AVAILABLE RECORDS →
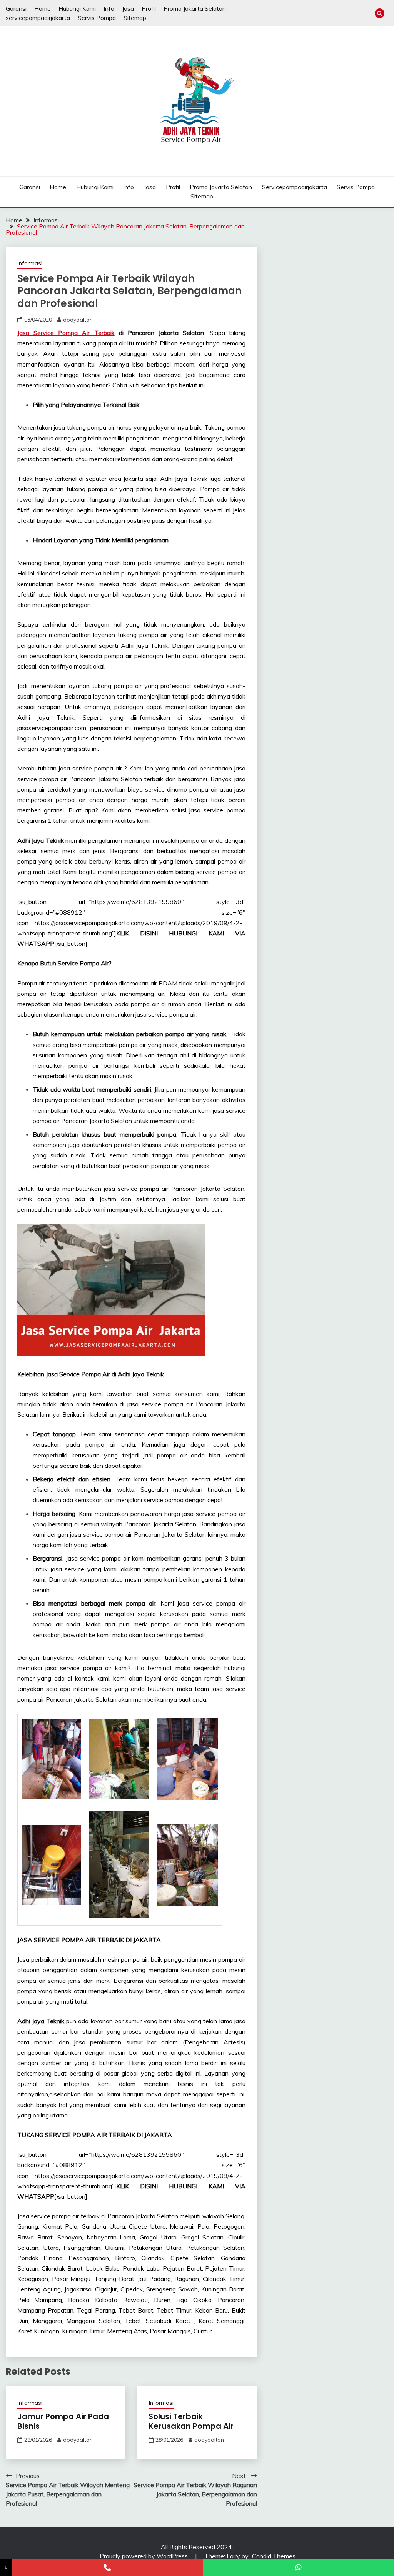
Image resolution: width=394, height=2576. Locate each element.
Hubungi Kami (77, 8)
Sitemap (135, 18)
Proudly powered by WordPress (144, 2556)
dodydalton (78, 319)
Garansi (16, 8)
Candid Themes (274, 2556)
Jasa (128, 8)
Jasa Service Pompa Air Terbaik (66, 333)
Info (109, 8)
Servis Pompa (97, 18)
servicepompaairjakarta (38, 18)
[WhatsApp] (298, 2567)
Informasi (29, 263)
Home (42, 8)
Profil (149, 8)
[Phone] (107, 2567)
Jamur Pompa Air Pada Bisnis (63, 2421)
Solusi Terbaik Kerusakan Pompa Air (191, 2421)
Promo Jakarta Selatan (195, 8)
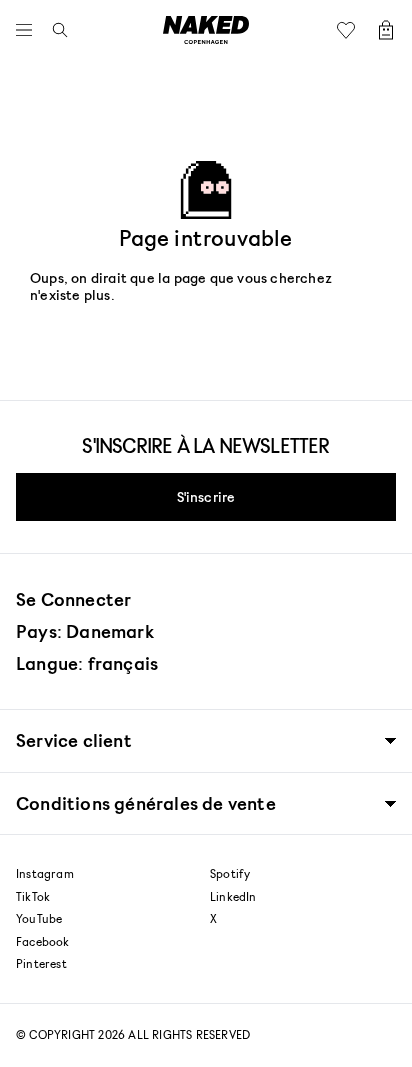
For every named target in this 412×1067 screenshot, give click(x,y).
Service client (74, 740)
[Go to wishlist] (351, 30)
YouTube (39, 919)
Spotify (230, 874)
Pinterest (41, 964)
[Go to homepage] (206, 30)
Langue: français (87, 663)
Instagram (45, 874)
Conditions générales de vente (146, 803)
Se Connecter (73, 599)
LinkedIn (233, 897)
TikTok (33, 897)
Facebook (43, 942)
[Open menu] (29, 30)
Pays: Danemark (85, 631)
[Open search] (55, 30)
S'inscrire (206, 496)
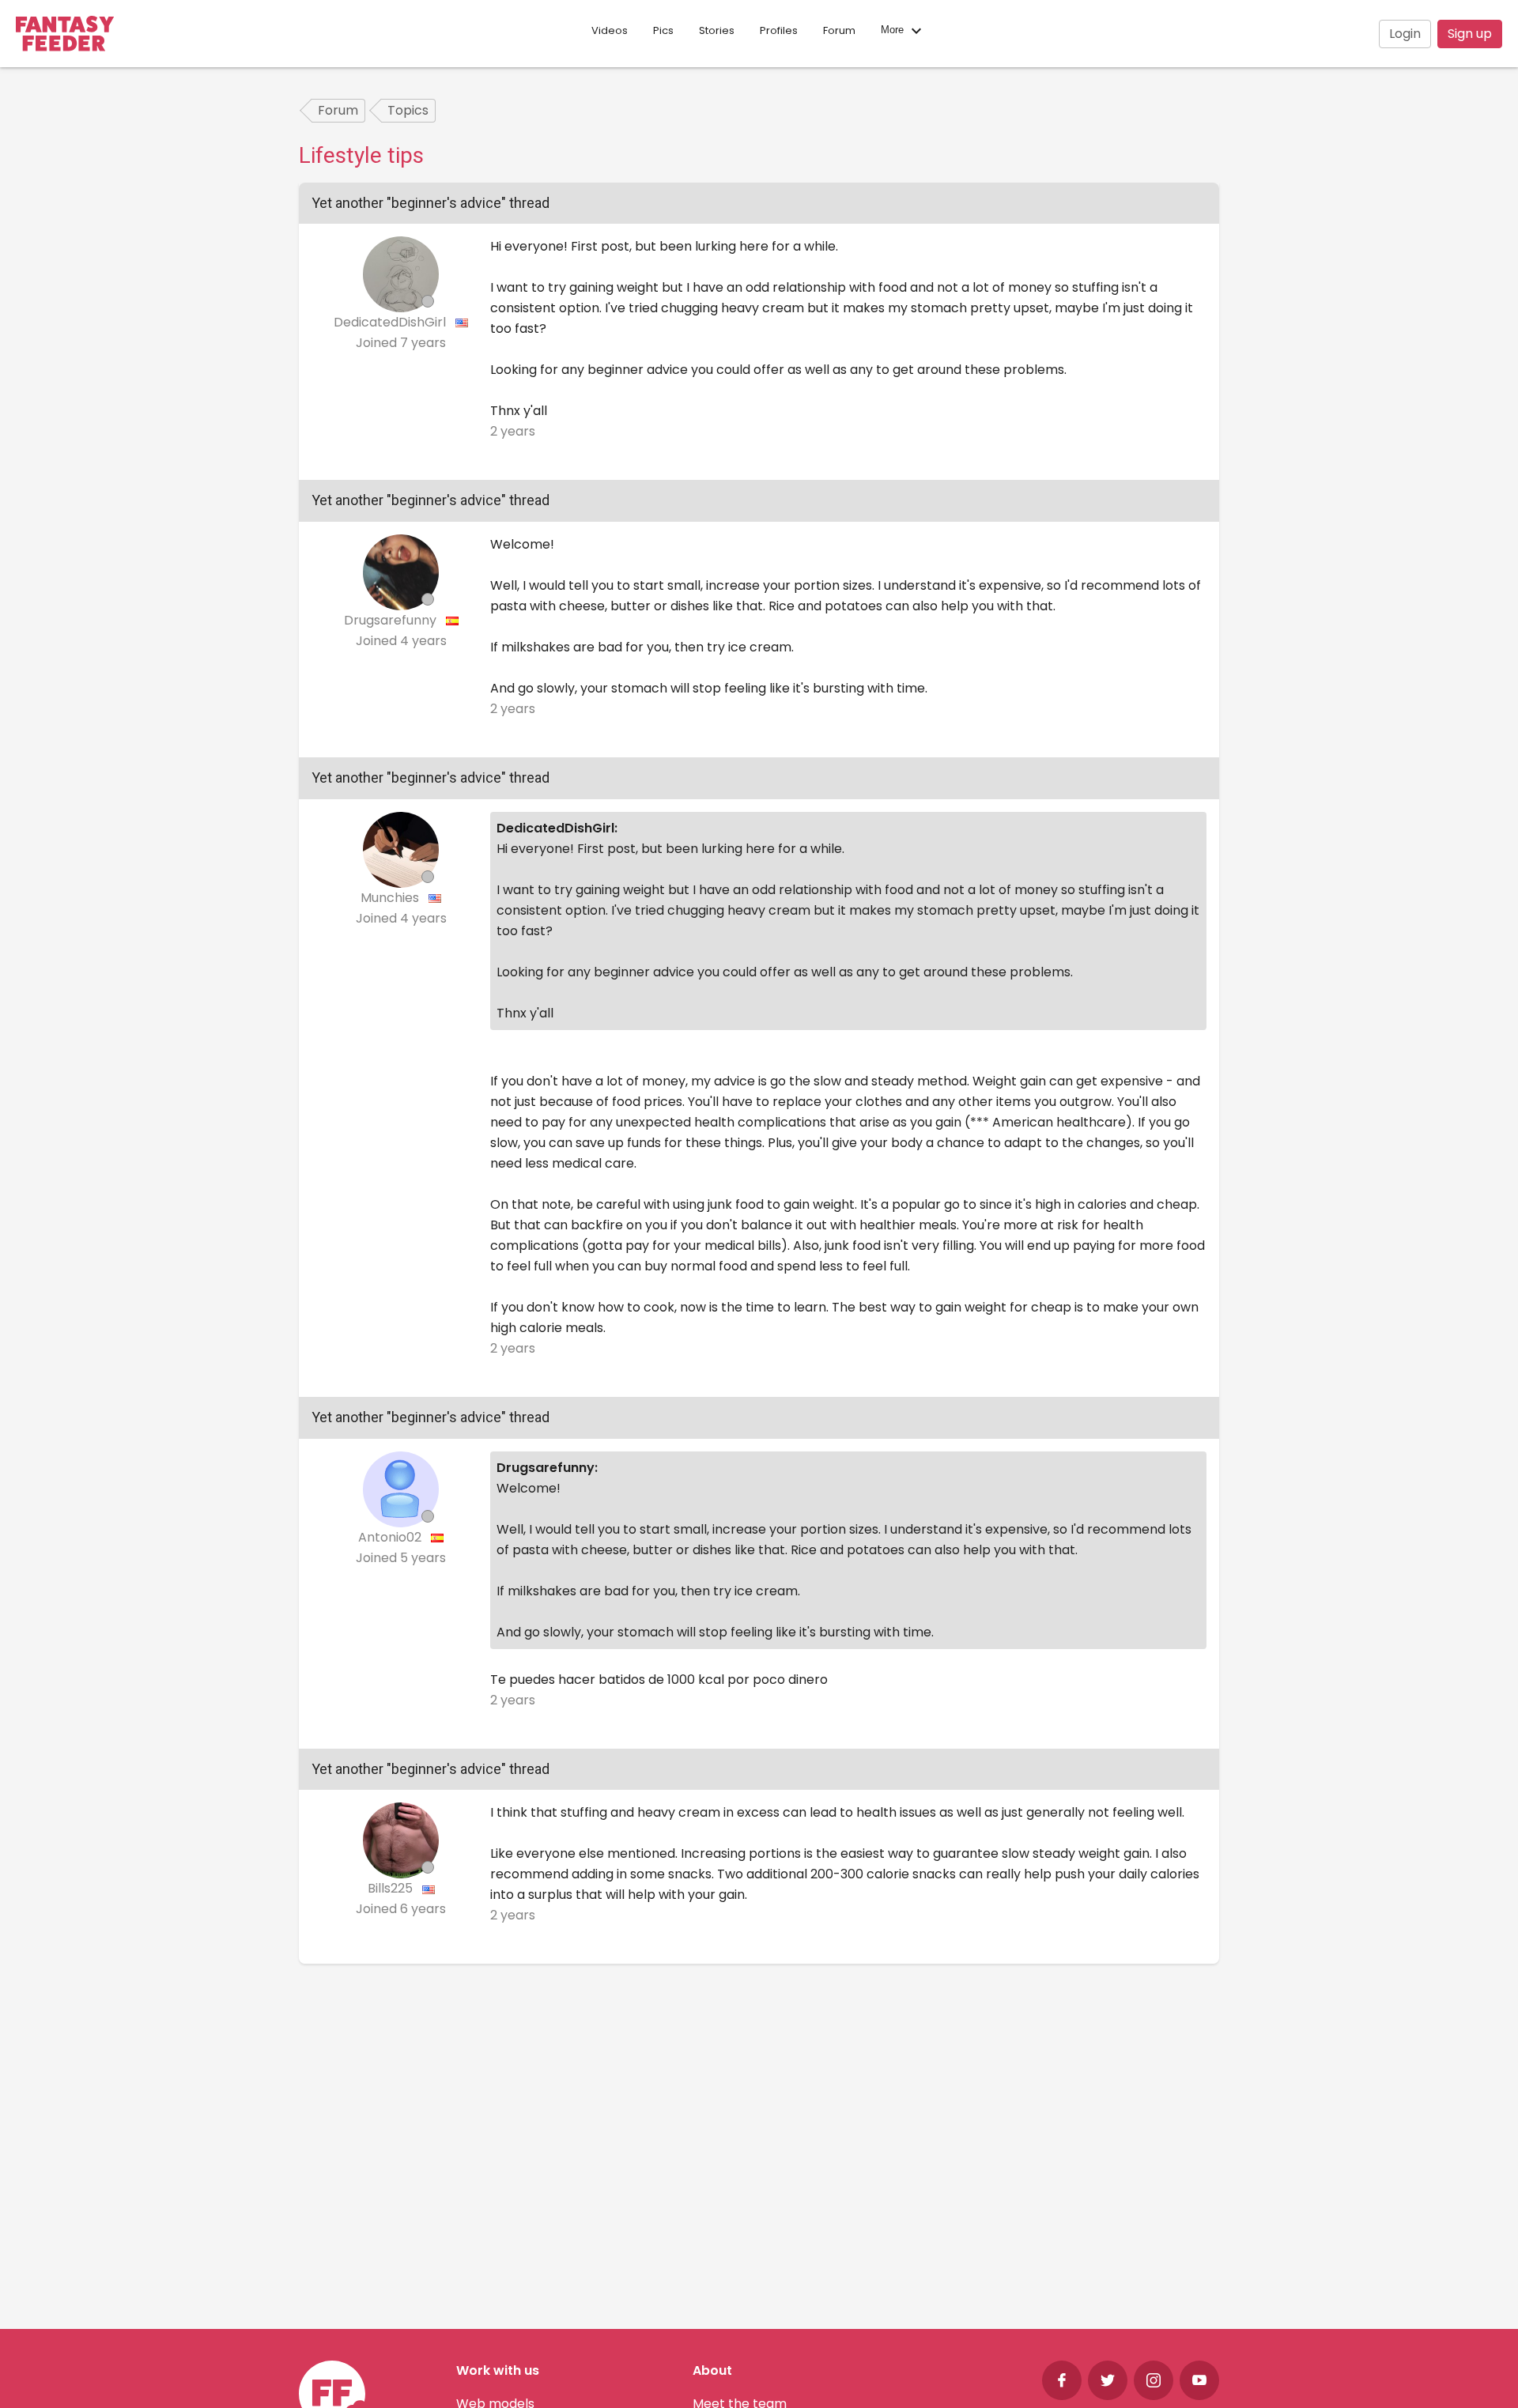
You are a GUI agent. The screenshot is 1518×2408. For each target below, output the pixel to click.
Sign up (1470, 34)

REQUIRED WORK → Please reproduce, exactly and only, the lines from the line containing "[Phone] (107, 2567)" through the last line of the material above, minus any pictures.

SOLUTION →
[Phone] (107, 2567)
Jamur Pompa Air Pada Bisnis (63, 2421)
Solusi Terbaik Kerusakan Pompa Air (191, 2421)
Promo Jakarta Selatan (195, 8)
For every named target in this 412×1067 screenshot, give click(x,y).
Service client (74, 740)
[Go to wishlist] (351, 30)
YouTube (39, 919)
Spotify (230, 874)
Pinterest (41, 964)
[Go to homepage] (206, 30)
Langue: français (87, 663)
Instagram (45, 874)
Conditions générales de vente (146, 803)
Se Connecter (73, 599)
LinkedIn (233, 897)
TikTok (33, 897)
Facebook (43, 942)
[Open menu] (29, 30)
Pays: Danemark (85, 631)
[Open search] (55, 30)
S'inscrire (206, 496)
You are a GUI agent. The screenshot is 1518×2408. For each target below, output the pixel to click.
Sign up (1470, 34)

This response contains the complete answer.